Ray tracing where it counts
While the RX 9070 can be slightly faster in pure rasterized performance, the RTX 5070 tends to be 10–15% stronger in ray-traced workloads. As more games ship with ray tracing enabled by default or designed around it, that advantage increasingly decides which card delivers a smoother, more stable experience. Combine higher RT performance with stronger DLSS 4 support and MFG, and the RTX 5070 often pulls ahead when the visuals are at their most demanding.

A clear edge for creators and power users
For content creation and productivity, the RTX 5070 is a straightforward recommendation. The CUDA and OptiX ecosystem remains the gold standard in apps like Blender and Adobe’s suite, and it translates into faster renders, quicker exports, and better AI-accelerated effects. In many creator workflows—3D rendering, video editing, motion graphics, and AI-assisted tasks—the RTX 5070 can outpace not only the RX 9070 but even some previous-generation rivals from the same family. If you need one GPU for both high-refresh gaming and serious work, that’s hard to ignore.

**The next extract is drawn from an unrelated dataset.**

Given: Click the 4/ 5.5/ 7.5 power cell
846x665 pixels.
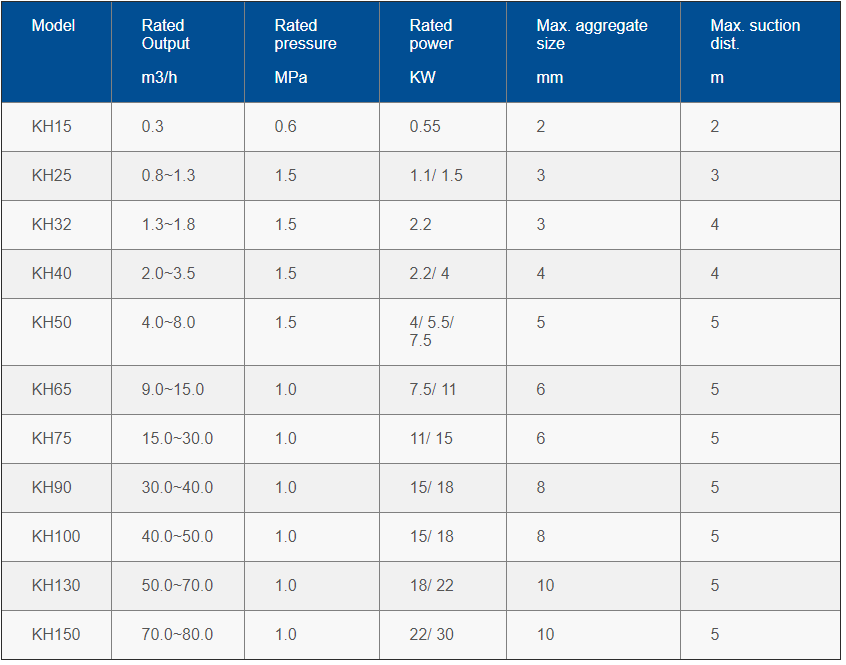Looking at the screenshot, I should [x=443, y=332].
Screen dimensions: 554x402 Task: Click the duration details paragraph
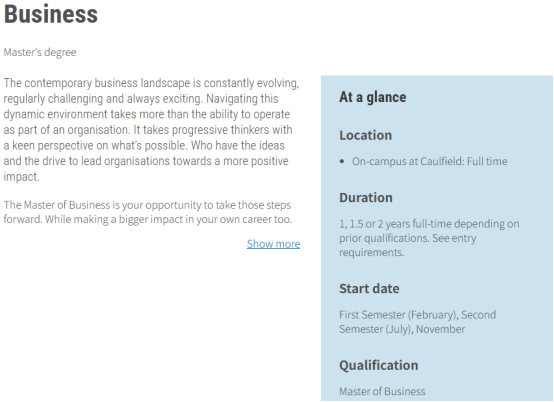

Mindshare and trust still matter
Brand power isn’t everything, but it influences buying decisions. The GeForce name carries a long-standing reputation among gamers, and that recognition means many shoppers instinctively gravitate to an RTX card when performance and price are close. With both cards delivering broadly similar gaming results at $549—and the RTX 5070 showing clear strengths in ray tracing, upscaling support, and creator workloads—the market’s preference becomes easier to understand.

The bottom line: RX 9070 has more VRAM, but RTX 5070 is the safer all-around pick
There’s real value in the RX 9070’s higher VRAM capacity—16 GB versus 12 GB makes sense for increasingly memory-hungry titles and can add a layer of future-proofing. And if you care strictly about raster performance, the RX 9070’s slight lead is worth noting. But most buyers are prioritizing consistent ray tracing performance, broader game support for upscalers, and superior creator tools—areas where the RTX 5070 consistently comes out ahead.

In a market where features and software ecosystems matter as much as raw teraflops, the RTX 5070 offers the better balance for the majority of gamers and creators. That’s why, despite its strengths, the RX 9070 is still struggling to win the checkout battle.